Our model of chemical-induced asthma, as described previously in Balb/c mice [11], was applied to C57Bl/6 wild-type mice. Briefly, mice were sensitised to TDI by applying 20 µL TDI (1% in acetone/olive oil (AOO)) to the dorsum of both ears on days 1 and 8; nonsensitised controls received similar applications of the vehicle only. On day 15, mice were challenged by means of an intranasal instillation of 30 µL of 0.1% TDI or vehicle (AOO). 1 day later, the main physiological outcome, i.e. nonspecific airway reactivity to methacholine, was measured using the flexiVent (Scireq, Montreal, QC, Canada) [30], and the following immunological readouts were obtained: cell counts and distribution in bronchoalveolar lavage (BAL) fluid, total serum IgE, lymphocyte subpopulations in retro-auricular lymph nodes and their ex vivo cytokine release.

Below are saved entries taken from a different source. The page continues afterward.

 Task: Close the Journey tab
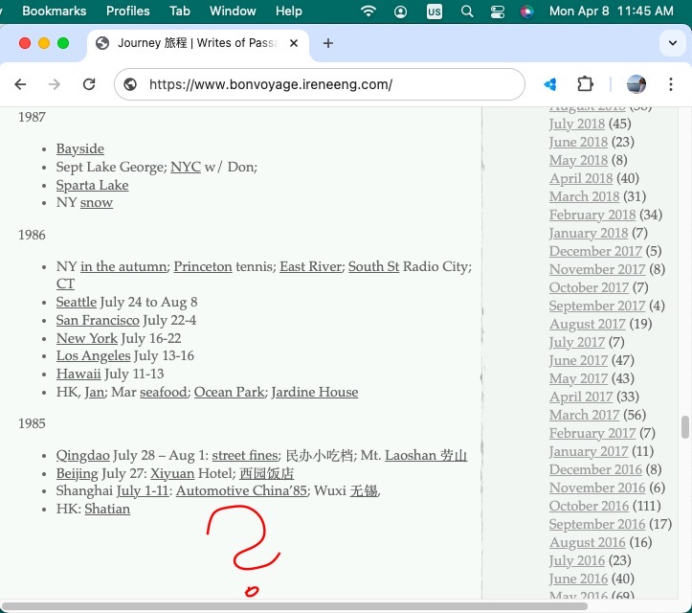pos(293,43)
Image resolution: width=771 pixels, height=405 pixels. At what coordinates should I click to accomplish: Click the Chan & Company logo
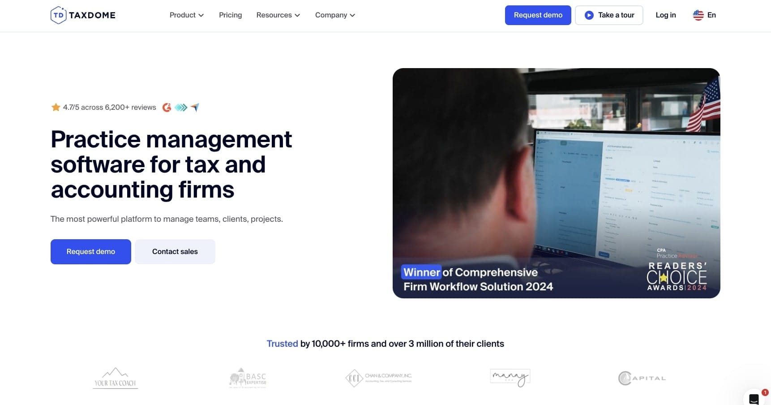pos(379,378)
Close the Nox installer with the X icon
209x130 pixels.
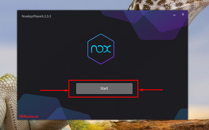pos(183,15)
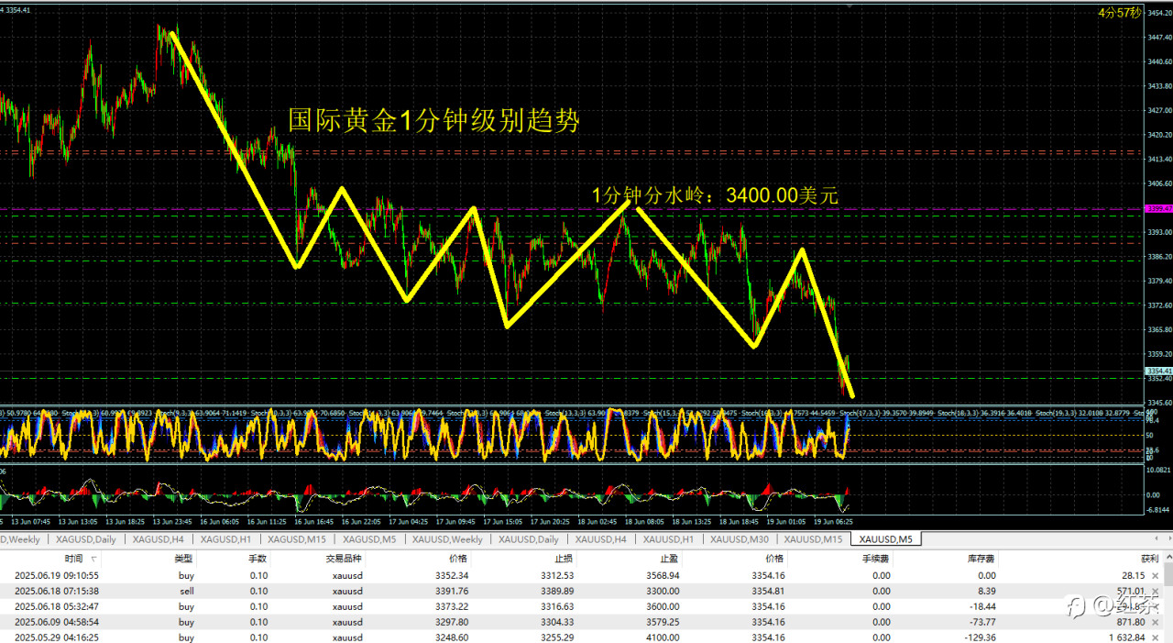The image size is (1173, 643).
Task: Select the 国际黄金1分钟级别趋势 text label
Action: [433, 121]
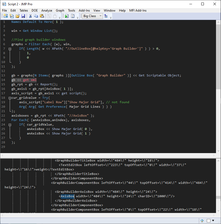Place cursor on the highlighted 'get xml' text

pos(30,80)
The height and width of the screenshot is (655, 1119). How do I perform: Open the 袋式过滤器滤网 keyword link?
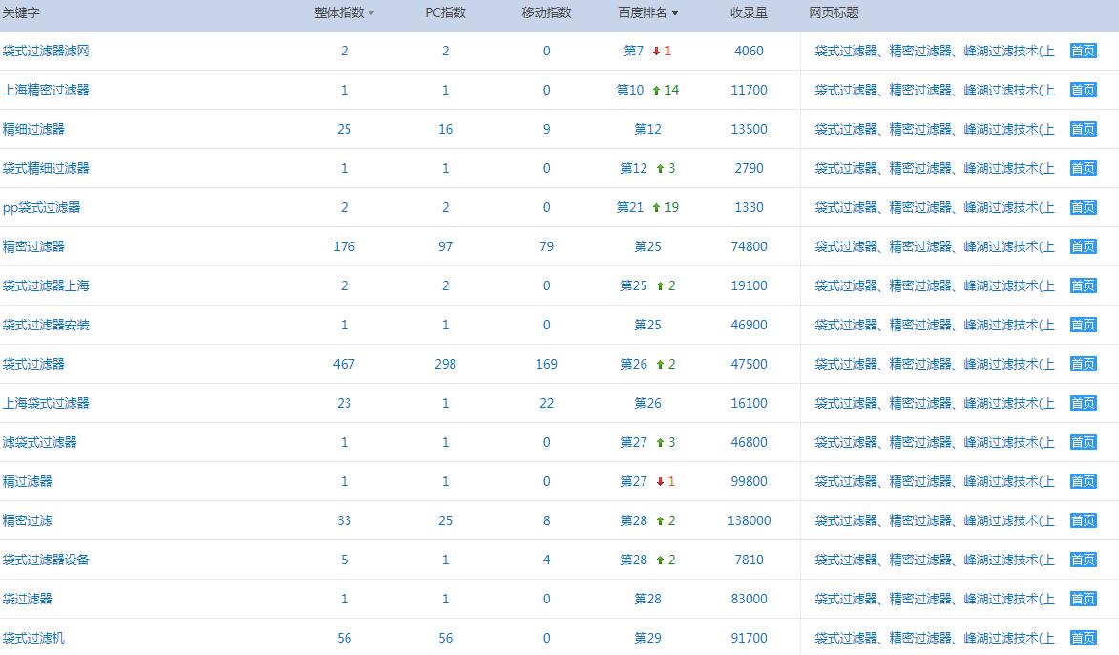tap(46, 51)
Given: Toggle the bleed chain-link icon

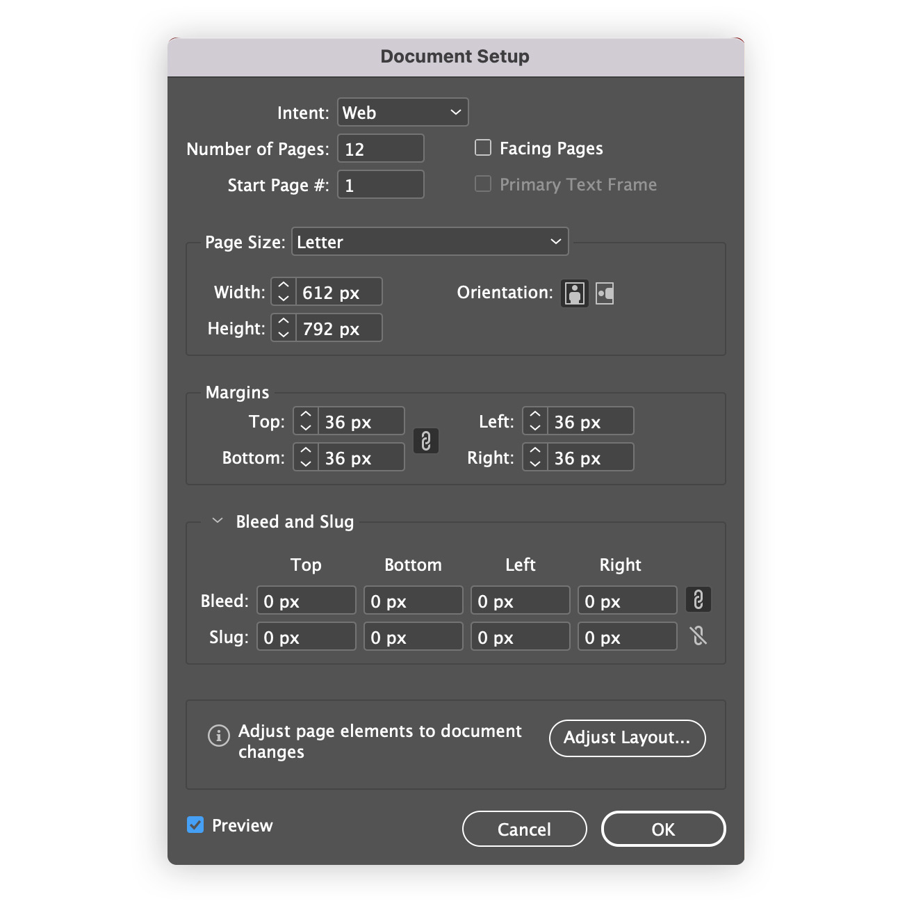Looking at the screenshot, I should tap(698, 599).
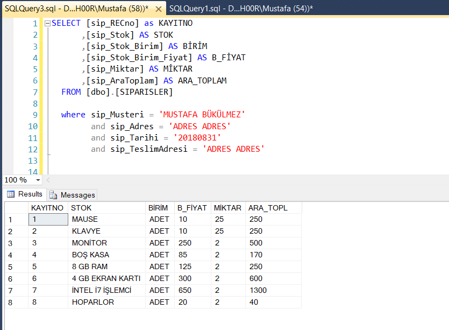449x330 pixels.
Task: Click the ARA_TOPL column header
Action: [x=270, y=207]
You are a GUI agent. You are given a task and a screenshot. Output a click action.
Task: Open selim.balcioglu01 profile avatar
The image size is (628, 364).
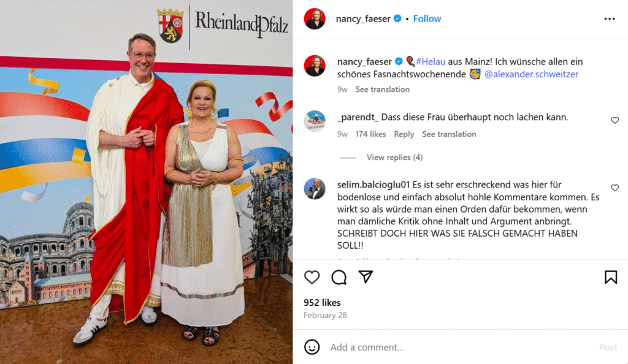coord(315,188)
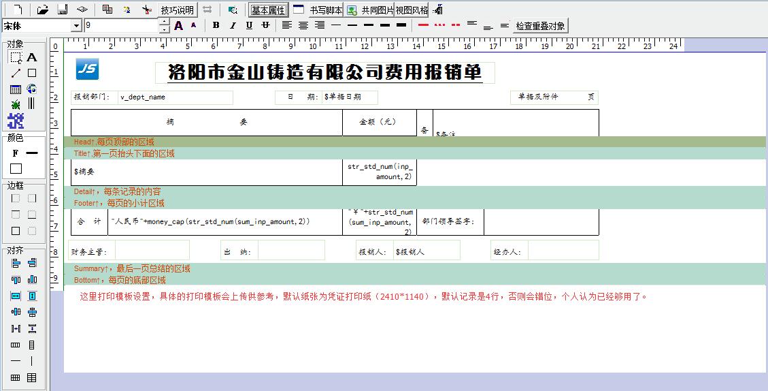
Task: Open the 基本属性 panel
Action: (x=268, y=10)
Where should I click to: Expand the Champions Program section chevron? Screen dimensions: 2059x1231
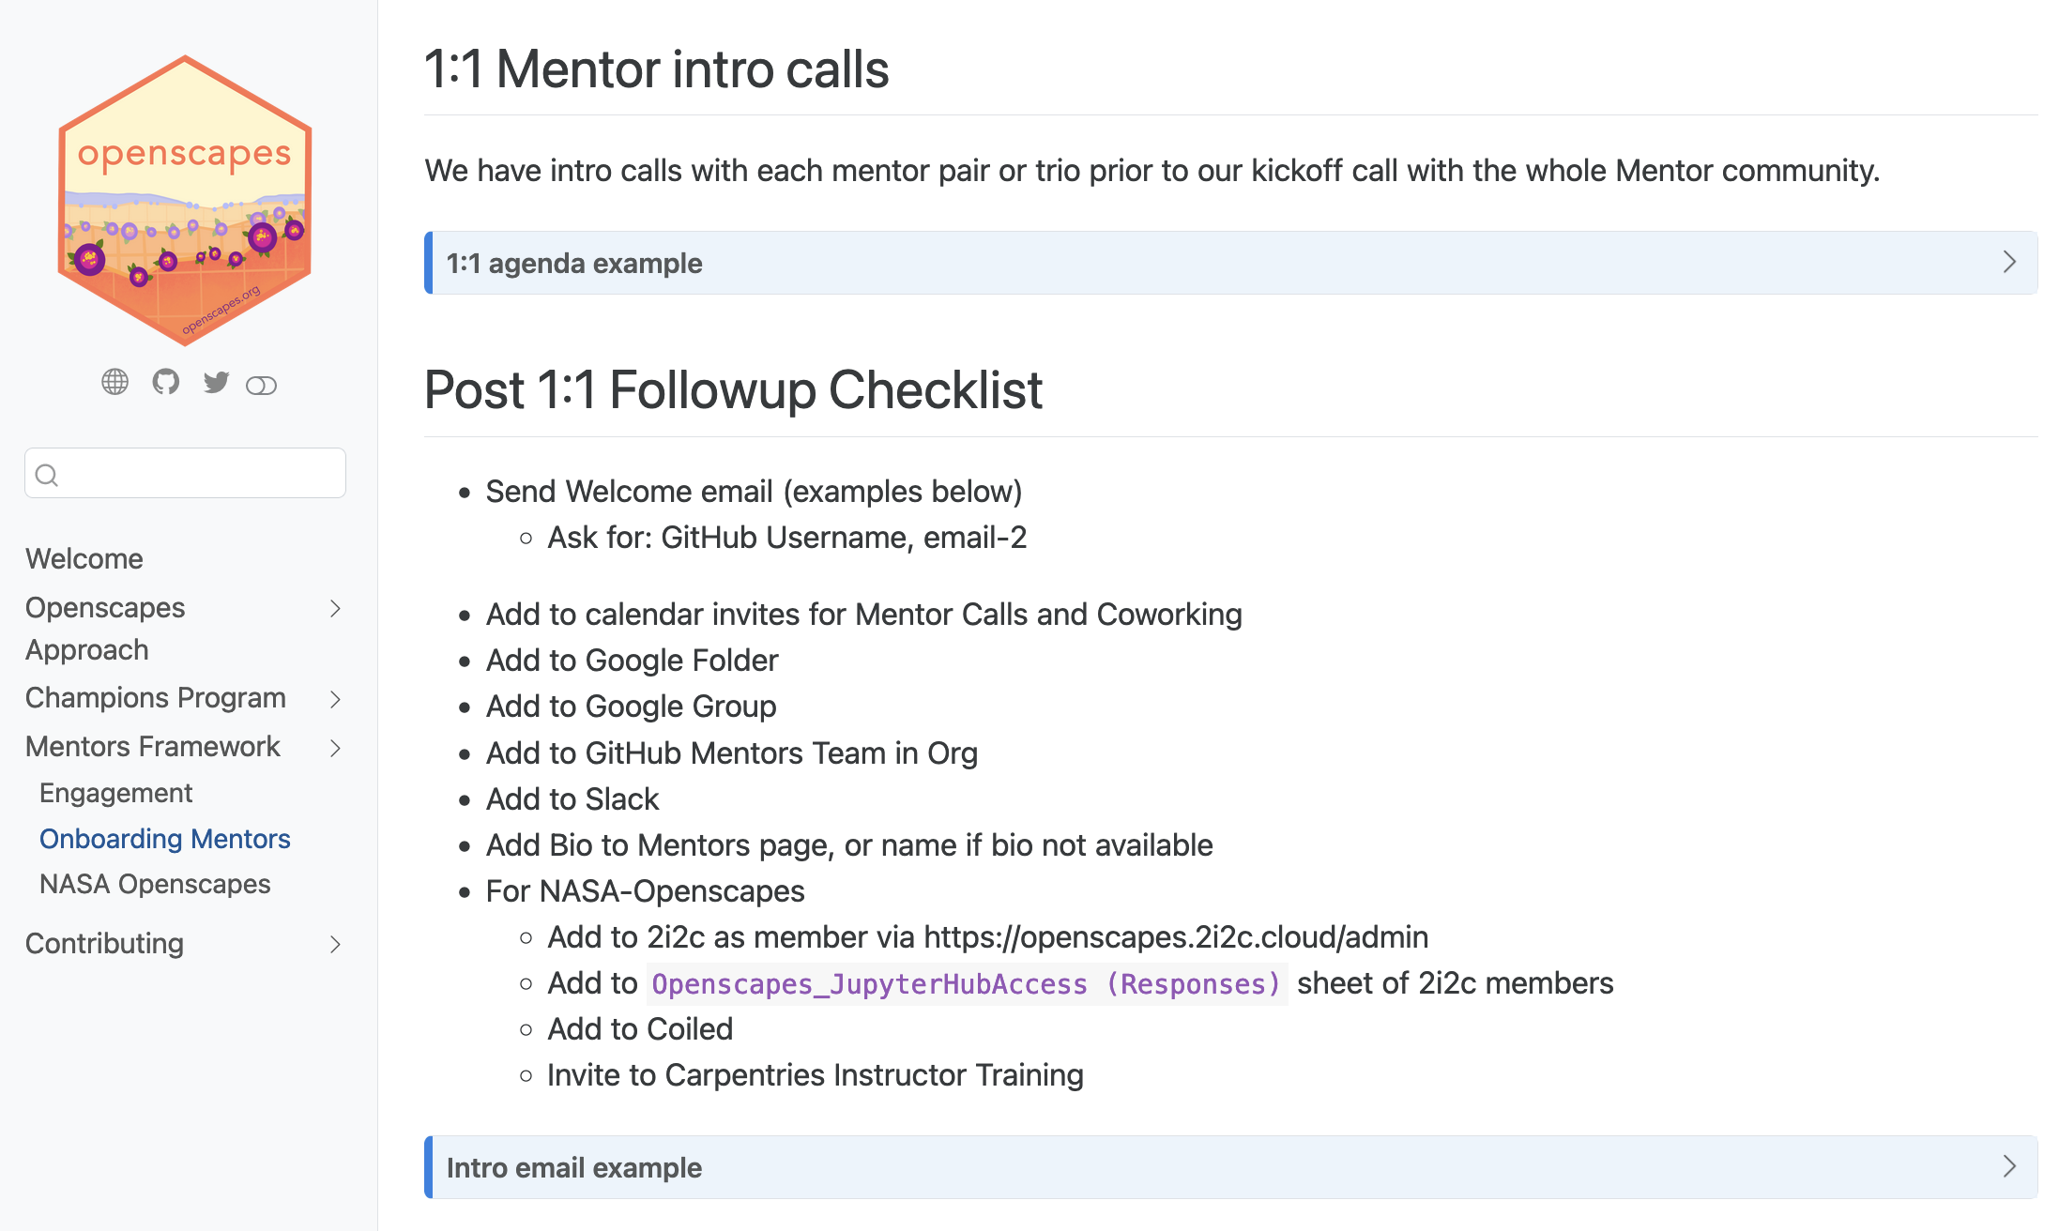(335, 699)
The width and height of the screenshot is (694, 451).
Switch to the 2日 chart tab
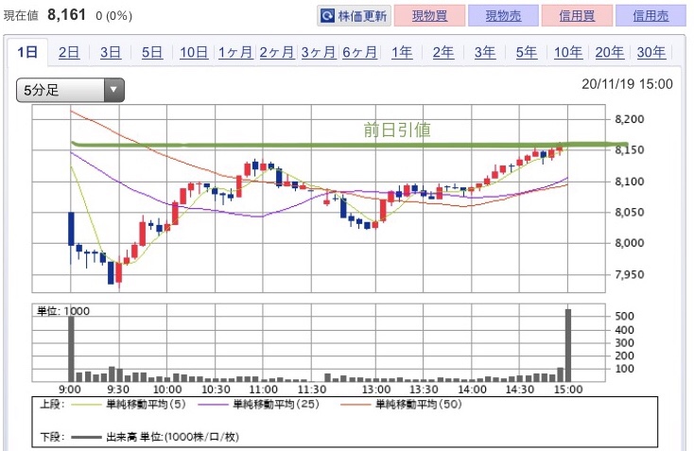[x=69, y=52]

We compared the responses obtained in wild-type mice to those obtained in knockout mice devoid of TRPA1 (Trpa1-/-), TRPV1 (Trpv1-/-), mast cells (KitWsh/Wsh) or lymphocytes (Rag2-/-). We also tested responses in wild-type mice having received pharmacological agents before the challenge with TDI: HC030031 (TRPA1 antagonist), RP67580 (substance P receptor antagonist) or ketotifen (mast cell stabiliser); or during the challenge: allyl isothiocyanate (TRPA1 agonist) or capsaicin (TRPV1 agonist).
Statistical analysis
Electrophysiological measurement data were analysed using the WinASCD software package (KU Leuven, Leuven, Belgium). Dose–response curves (AHR) were analysed using two-way parametric ANOVA, followed by a Bonferroni multiple comparison post hoc test. All other data were analysed using one-way parametric ANOVA, followed by a Bonferroni multiple comparison post hoc test.
Results
TDI activates TRPA1 in vitro
In vitro Ca2+ imaging experiments showed that 0.001% TDI caused a significant increase in intracellular Ca2+ concentration in mTRPA1-expressing CHO cells, but not in mTRPV1-expressing cells (online supplementary fig. S1). 0.001% toluene diamine (TDA), which is the hydrolysis product of TDI, containing two amine groups instead of reactive isocyanate groups, was ineffective on both mTRPA1- and mTRPV1-expressing cells (online supplementary fig. S1).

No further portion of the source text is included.